Data entries
══════════════════════════════
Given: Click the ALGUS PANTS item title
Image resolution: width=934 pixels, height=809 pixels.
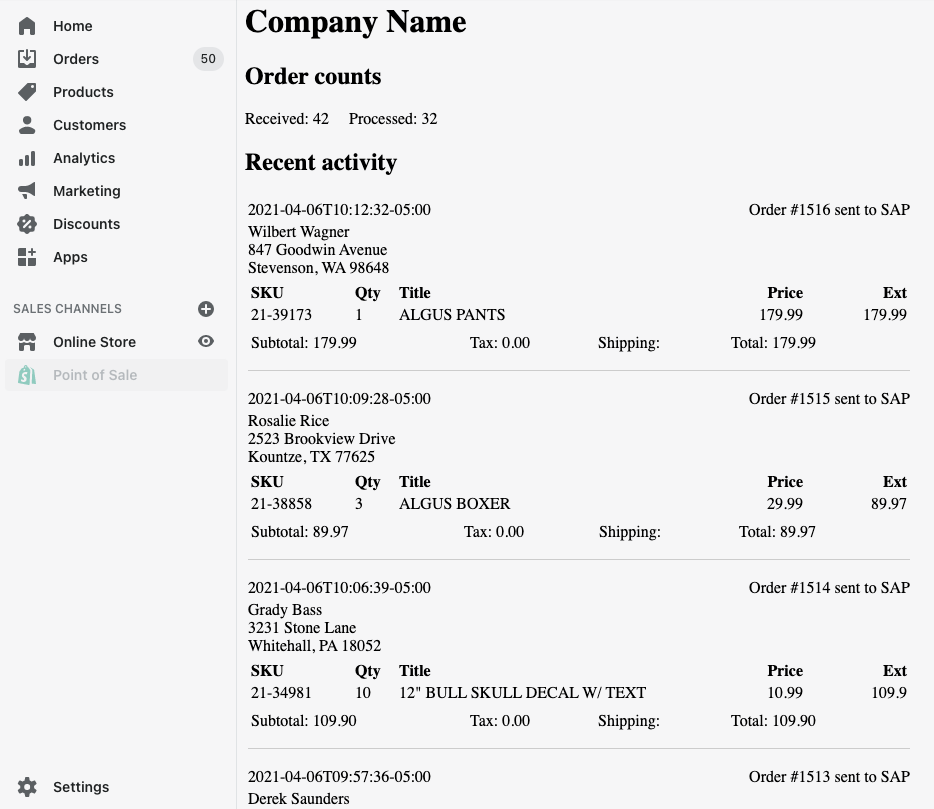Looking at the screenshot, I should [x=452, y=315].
══════════════════════════════
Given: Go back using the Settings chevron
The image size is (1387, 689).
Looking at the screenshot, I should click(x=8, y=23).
══════════════════════════════
To be done
Pull out every line above that contains the word "Given", and copy each one in full.

Answer in full
Given: Click the ALGUS PANTS item title
Given: Go back using the Settings chevron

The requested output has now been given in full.